While I'm asking questions, here's one more. The fruit powder is very very fine. Will it seed creamed honey by itself, or do you still need to seed it with previously made creamed honey?


----------



## [email protected] (Aug 1, 2004)

GaSteve said:


> Thanks for the offer Lloyd. I already have a pound of cranberry. I also have a pound of peach and blackberry that I'm anxious to try.
> 
> "Will 1 pound of fruit powder flavor 60 pounds of honey regardless of the flavor?"
> 
> ...


You need to mix the fruit, cinnamon or meal with HOT honey, to make a slurry that dissolves what you are adding. Then add that HOT honey to room temp. honey and mix throughly. When the temp of the combined honey is below 80 degrees, add the seed.

Good luck.


----------



## Chef Isaac (Jul 26, 2004)

Lloyd:

The amount you are selling, that will make 60 pounds of creamed honey?


----------



## [email protected] (Aug 1, 2004)

*creamed honey flavors*

Yes, the amounts I listed are for 60 lbs. of creamed honey. These amounts were originally provided by the good folks who owned Mid-Con (Cecil and Joli) and tested extensively by me and others.

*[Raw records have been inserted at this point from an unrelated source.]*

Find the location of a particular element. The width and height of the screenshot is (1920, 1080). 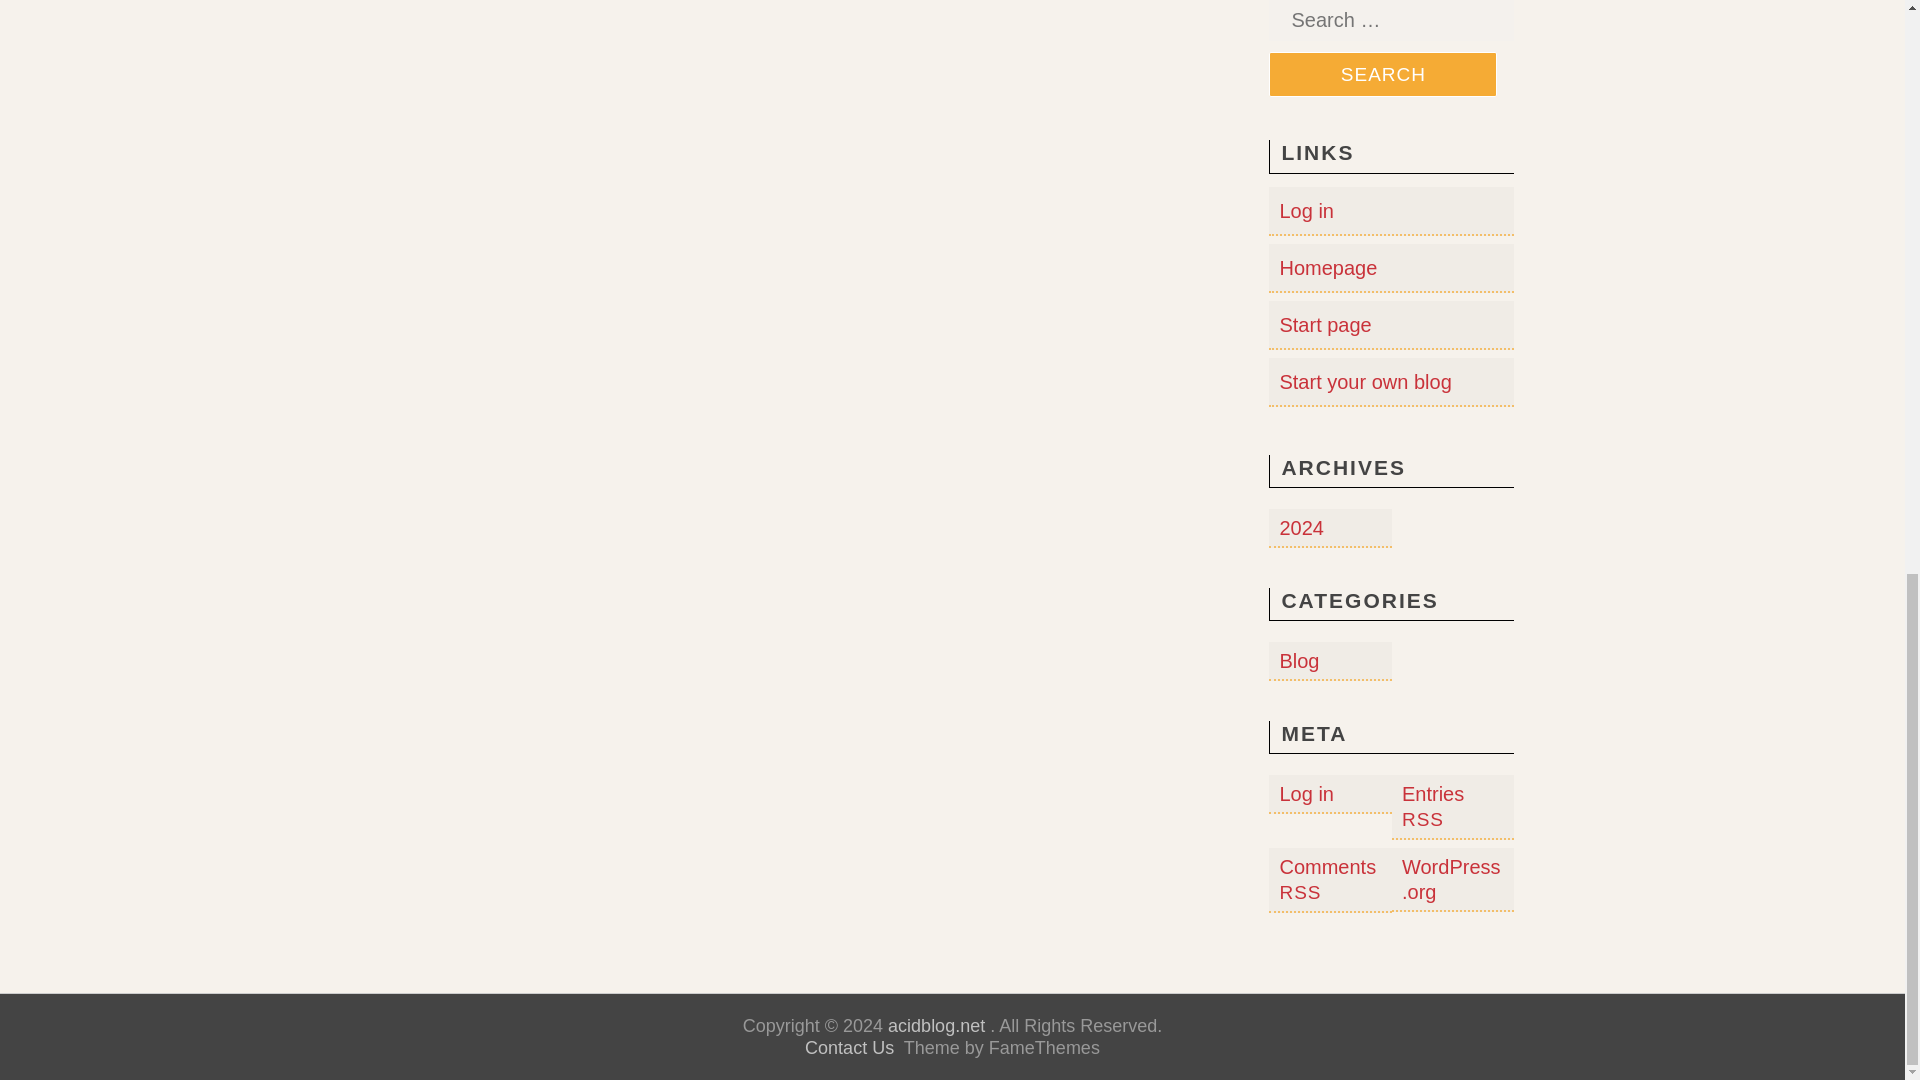

Search is located at coordinates (1383, 74).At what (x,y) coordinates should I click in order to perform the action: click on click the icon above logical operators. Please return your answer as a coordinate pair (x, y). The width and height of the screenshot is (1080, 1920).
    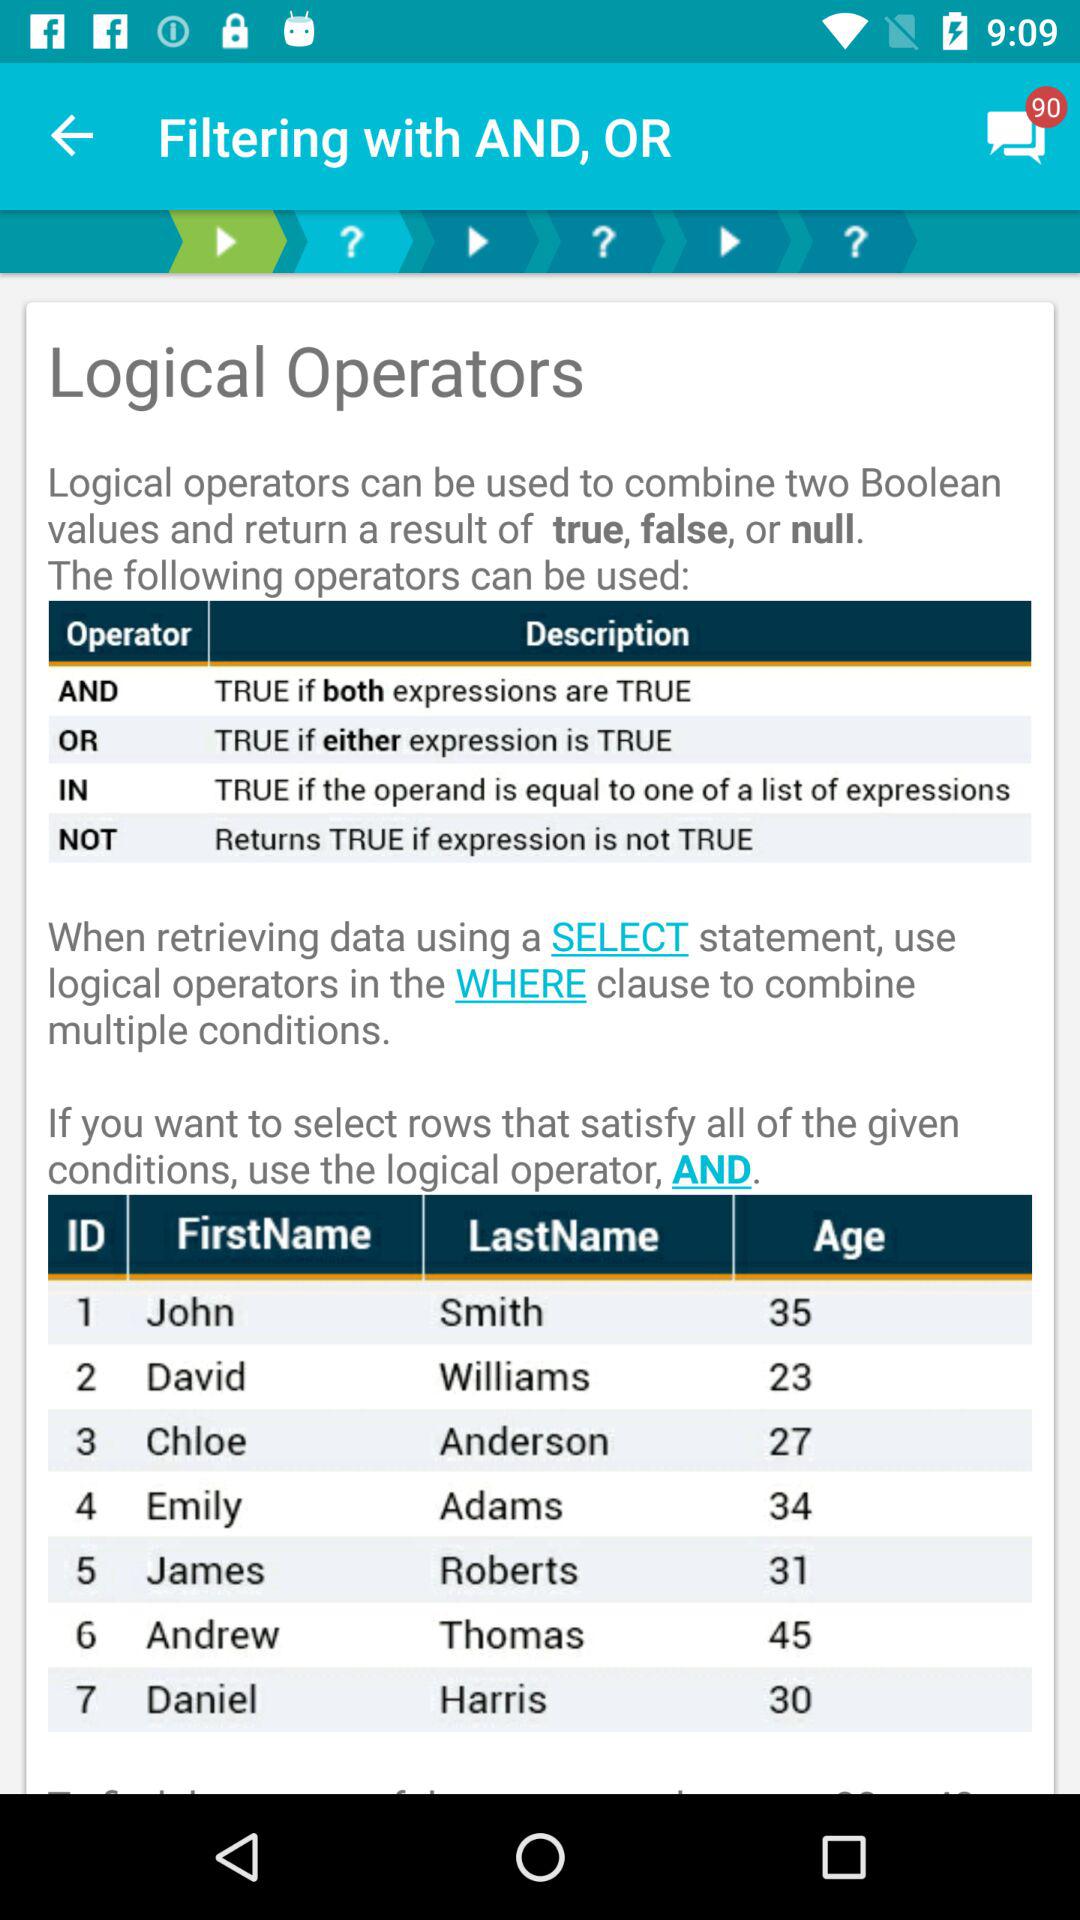
    Looking at the image, I should click on (1016, 136).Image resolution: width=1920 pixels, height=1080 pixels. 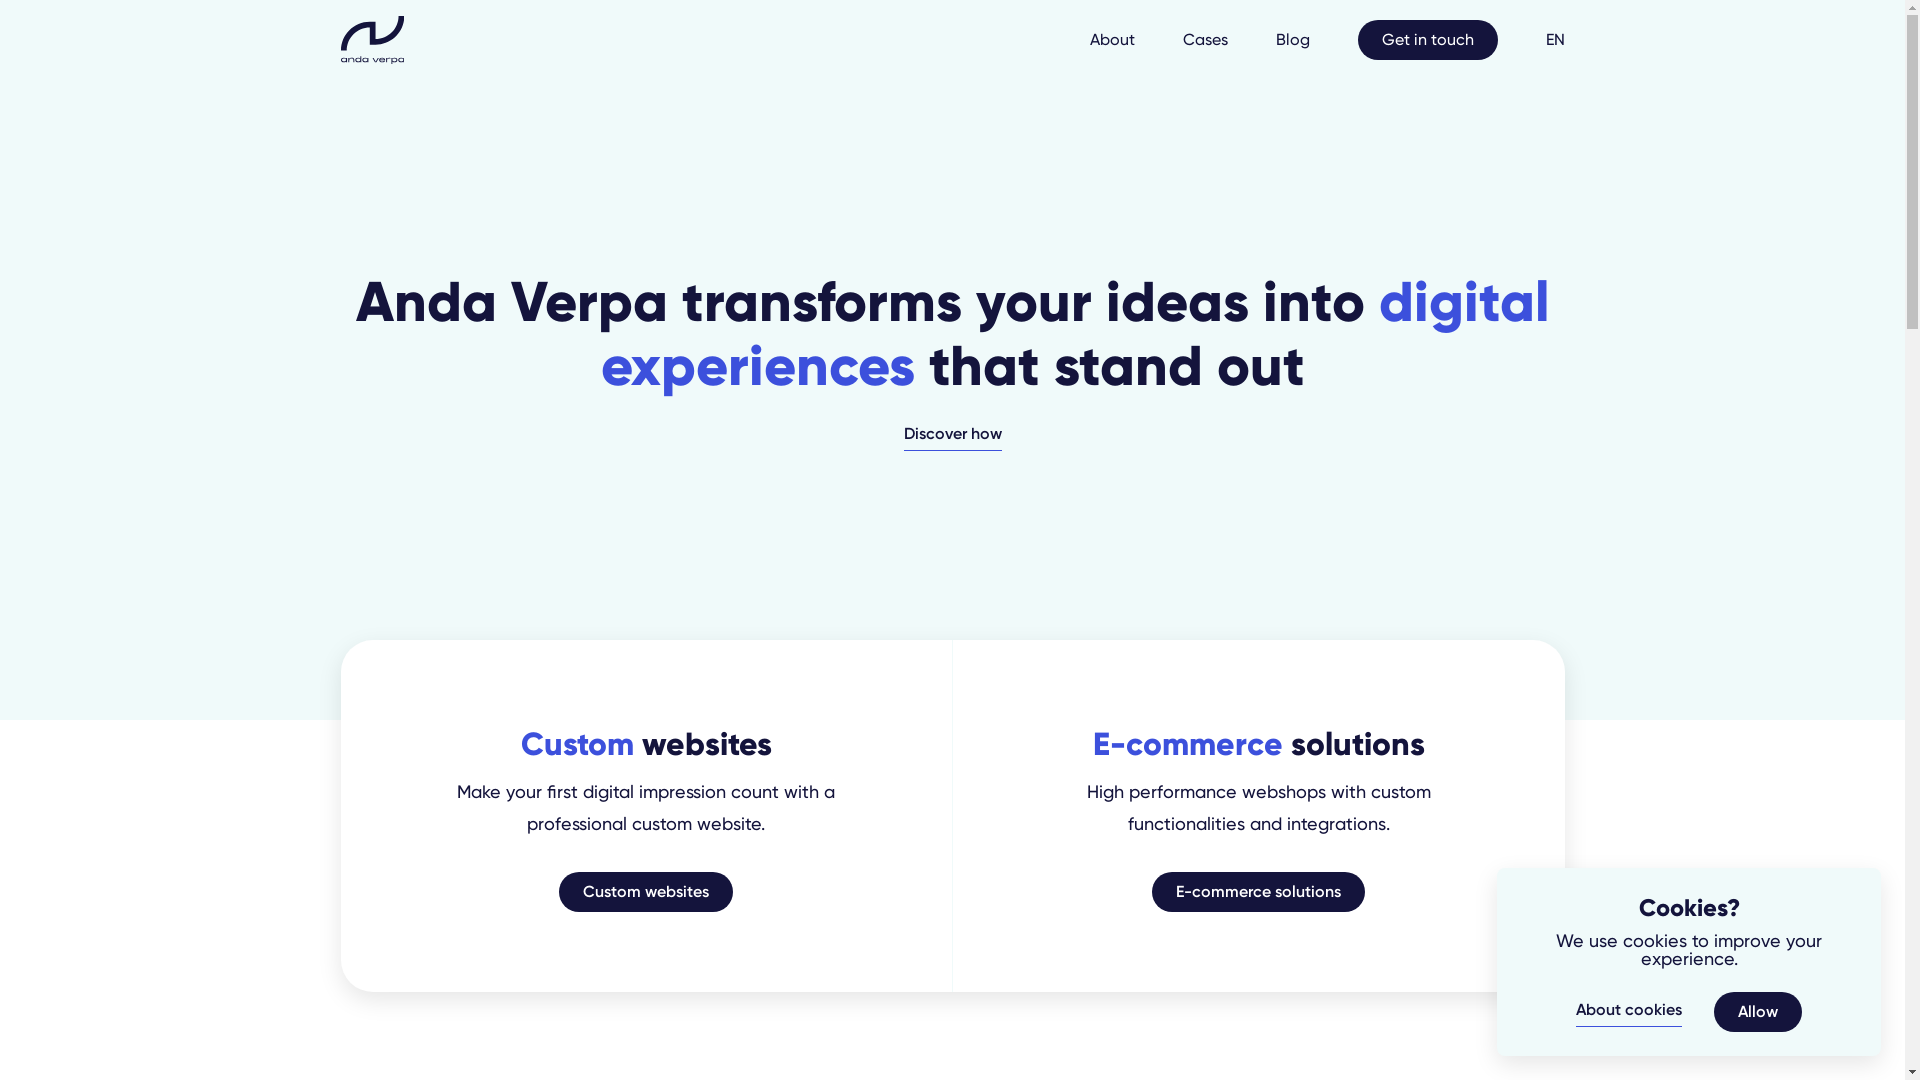 What do you see at coordinates (1258, 892) in the screenshot?
I see `E-commerce solutions` at bounding box center [1258, 892].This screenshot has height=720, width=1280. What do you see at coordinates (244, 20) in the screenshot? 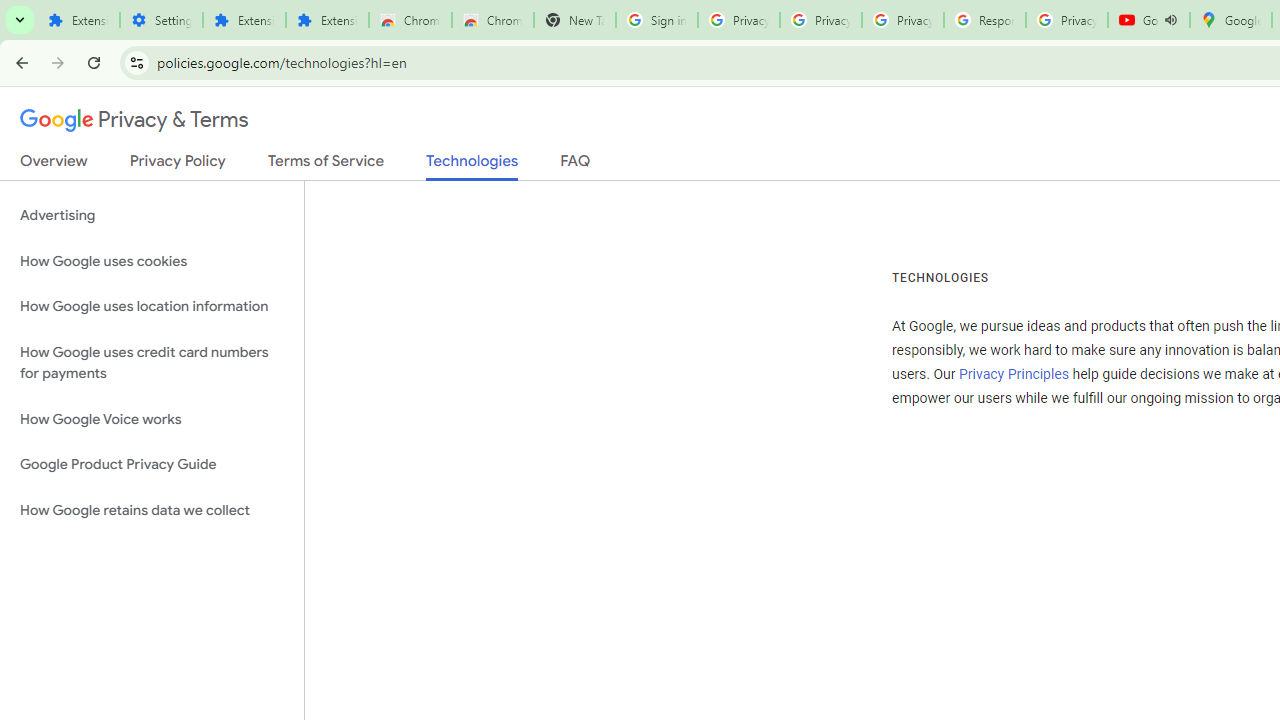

I know these formulas convert well on the upside, as our batches long for lbs. We now make 220 lb. batches, and the formulas also scale up to there. I have never tried scaling the formulas down, but suspect they work in that direction as well.

Lloyd


----------



## nursebee (Sep 29, 2003)

I have made lots of cinnamon. The cheaper the spice the more you need to use. I get mine from Penzeys. I think I normally go for 10-14 oz per 5 gal pail. I add seed in addition to spice but have not tried to go without it.

Natures food link flavors seem to have dextrose in them. This would provide seed, just need to watch the size of the crystals.


----------



## golddust-twins (Sep 8, 2007)

*Pecan Meal*

Has anyone tried grinding their own pecans for the pecan meal. If so how did it work out. Will this make an inferior product?

thanks,
Corinne


----------